Zhao Yi, Zhang Enfan, Lv Ning, Ma Liang, Yao Shunnan, Yan Meidi, Zi Fumin, Deng Gang, Liu Xinling, He Jingsong, Wu Wenjun, Cai Zhen, Yu Rui
Bone Marrow Transplantation Center, First Affiliated Hospital, College of Medicine, Zhejiang University, Hangzhou, China.
Department of Pharmacy, First Affiliated Hospital, College of Medicine, Zhejiang University, Hangzhou, China.
Cell Physiol Biochem. 2018;48(2):785-800. doi: 10.1159/000491908. Epub 2018 Jul 20.
BACKGROUND/AIMS: Patients with multiple myeloma (MM) invariably relapse with chemotherapy-resistant disease, underscoring the need for new therapeutic options that bypass these resistance mechanisms. Metformin is a widely prescribed antidiabetic drug with direct antitumor activity against various tumor cell lines. FTY720, also known as fingolimod, is an immune-modulating agent approved by the FDA as oral medication to treat the relapsing form of multiple sclerosis (MS). In recent years, FTY720 has attracted attention due to its anti-tumor activity. To explore an optimized combinational therapy, interactions between metformin and FTY720 were examined in MM cells.
MTT assays were employed to assess the viability of MM cells. An apoptotic nucleosome assay was employed to measure apoptosis. Loss of mitochondrial membrane potential (MMP, ΔΨm) and cellular levels of ROS were measured by flow cytometry. qRT-PCR was used to analyze the expression of mRNAs. Western blotting assays were applied to measure the levels of proteins involved in different signaling pathways.
Coadministration of metformin and FTY720 synergistically inhibited the proliferation of MM cells. Increased levels of apoptosis, activation of caspase-3 and cleavage of PARP were detected after cotreatment with metformin and FTY720. These events were associated with modulation of Bcl-2 proteins, loss of MMP, ER stress induction, and inhibition of the PI3K/AKT/mTOR signaling pathway. The metformin/FTY720 regimen markedly induced ROS generation; moreover, apoptosis, ER stress and inhibition of PI3K/AKT/ mTOR were attenuated by the ROS scavenger NAC.
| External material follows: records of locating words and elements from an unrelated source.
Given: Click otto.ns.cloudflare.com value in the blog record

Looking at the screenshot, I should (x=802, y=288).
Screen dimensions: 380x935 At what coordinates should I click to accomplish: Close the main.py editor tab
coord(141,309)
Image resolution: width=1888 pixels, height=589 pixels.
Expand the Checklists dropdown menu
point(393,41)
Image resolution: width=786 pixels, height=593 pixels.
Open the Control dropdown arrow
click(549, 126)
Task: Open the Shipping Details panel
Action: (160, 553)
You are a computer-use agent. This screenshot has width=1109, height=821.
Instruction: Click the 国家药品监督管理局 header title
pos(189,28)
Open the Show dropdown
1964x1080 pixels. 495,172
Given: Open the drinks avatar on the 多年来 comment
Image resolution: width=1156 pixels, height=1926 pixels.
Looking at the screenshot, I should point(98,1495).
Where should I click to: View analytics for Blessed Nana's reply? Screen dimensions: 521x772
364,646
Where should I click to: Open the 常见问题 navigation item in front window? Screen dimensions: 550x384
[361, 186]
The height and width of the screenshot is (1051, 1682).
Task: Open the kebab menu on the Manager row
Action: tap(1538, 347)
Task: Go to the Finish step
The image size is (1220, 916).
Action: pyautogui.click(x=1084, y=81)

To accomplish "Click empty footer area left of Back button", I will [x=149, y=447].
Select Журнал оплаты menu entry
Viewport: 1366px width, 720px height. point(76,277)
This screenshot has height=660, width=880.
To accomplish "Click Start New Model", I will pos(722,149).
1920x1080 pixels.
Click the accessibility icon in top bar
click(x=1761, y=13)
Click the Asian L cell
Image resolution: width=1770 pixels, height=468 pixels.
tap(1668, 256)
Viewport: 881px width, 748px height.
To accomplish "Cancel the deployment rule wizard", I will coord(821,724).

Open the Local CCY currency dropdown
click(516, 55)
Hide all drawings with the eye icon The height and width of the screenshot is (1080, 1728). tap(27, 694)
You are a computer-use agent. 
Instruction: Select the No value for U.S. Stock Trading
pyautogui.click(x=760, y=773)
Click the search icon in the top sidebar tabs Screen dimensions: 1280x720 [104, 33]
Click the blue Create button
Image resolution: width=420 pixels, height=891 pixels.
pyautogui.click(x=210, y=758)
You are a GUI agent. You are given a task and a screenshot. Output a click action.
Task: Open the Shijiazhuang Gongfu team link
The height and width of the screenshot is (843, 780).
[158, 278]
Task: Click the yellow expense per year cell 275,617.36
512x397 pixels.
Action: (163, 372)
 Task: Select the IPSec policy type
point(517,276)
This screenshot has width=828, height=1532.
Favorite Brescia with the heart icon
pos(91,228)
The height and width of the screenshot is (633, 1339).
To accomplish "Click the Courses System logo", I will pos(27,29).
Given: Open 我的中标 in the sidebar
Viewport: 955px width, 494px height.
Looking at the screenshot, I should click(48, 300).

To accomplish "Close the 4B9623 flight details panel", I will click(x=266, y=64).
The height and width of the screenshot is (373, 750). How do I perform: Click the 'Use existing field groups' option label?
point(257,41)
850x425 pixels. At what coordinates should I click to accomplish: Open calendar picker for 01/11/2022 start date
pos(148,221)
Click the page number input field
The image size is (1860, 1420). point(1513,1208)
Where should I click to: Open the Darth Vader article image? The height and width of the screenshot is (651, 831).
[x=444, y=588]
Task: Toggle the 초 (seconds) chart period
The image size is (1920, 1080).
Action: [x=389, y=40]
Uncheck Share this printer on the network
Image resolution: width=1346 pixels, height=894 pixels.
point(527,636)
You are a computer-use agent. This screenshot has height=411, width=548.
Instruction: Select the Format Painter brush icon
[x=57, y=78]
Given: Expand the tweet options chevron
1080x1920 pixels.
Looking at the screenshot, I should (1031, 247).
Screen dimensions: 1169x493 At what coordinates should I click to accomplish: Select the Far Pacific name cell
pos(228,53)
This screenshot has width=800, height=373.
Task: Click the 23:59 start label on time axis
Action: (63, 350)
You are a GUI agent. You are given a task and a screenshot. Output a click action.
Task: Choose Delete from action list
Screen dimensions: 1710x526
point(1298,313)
Exposure to metformin in combination with FTY720 potently induces apoptosis in MM cells in a ROS-dependent manner, suggesting that a strategy combining these agents warrants further investigation in MM.
背景/目的:多发性骨髓瘤(MM)患者总会出现化疗耐药性疾病复发,这突出表明需要新的治疗方案来绕过这些耐药机制。二甲双胍是一种广泛使用的抗糖尿病药物,对多种肿瘤细胞系具有直接抗肿瘤活性。FTY720,也称为芬戈莫德,是一种免疫调节剂,已被美国食品药品监督管理局(FDA)批准作为口服药物用于治疗复发型多发性硬化症(MS)。近年来,FTY720因其抗肿瘤活性而受到关注。为了探索优化的联合治疗方案,研究了二甲双胍与FTY720在MM细胞中的相互作用。
采用MTT法评估MM细胞的活力。采用凋亡核小体分析法检测细胞凋亡。通过流式细胞术检测线粒体膜电位(MMP,ΔΨm)的丧失和细胞内活性氧(ROS)水平。使用qRT-PCR分析mRNA的表达。采用蛋白质印迹法检测不同信号通路中相关蛋白的水平。
二甲双胍与FTY720联合使用可协同抑制MM细胞的增殖。二甲双胍与FTY720联合处理后,检测到细胞凋亡水平升高、半胱天冬酶-3激活和聚(ADP-核糖)聚合酶(PARP)裂解。这些事件与Bcl-2蛋白的调节、MMP的丧失、内质网应激诱导以及PI3K/AKT/mTOR信号通路的抑制有关。二甲双胍/FTY720方案显著诱导ROS生成;此外,ROS清除剂NAC可减弱细胞凋亡、内质网应激以及对PI3K/AKT/mTOR的抑制作用。
二甲双胍与FTY720联合使用以ROS依赖的方式有效诱导MM细胞凋亡,这表明将这些药物联合使用的策略值得在MM中进一步研究。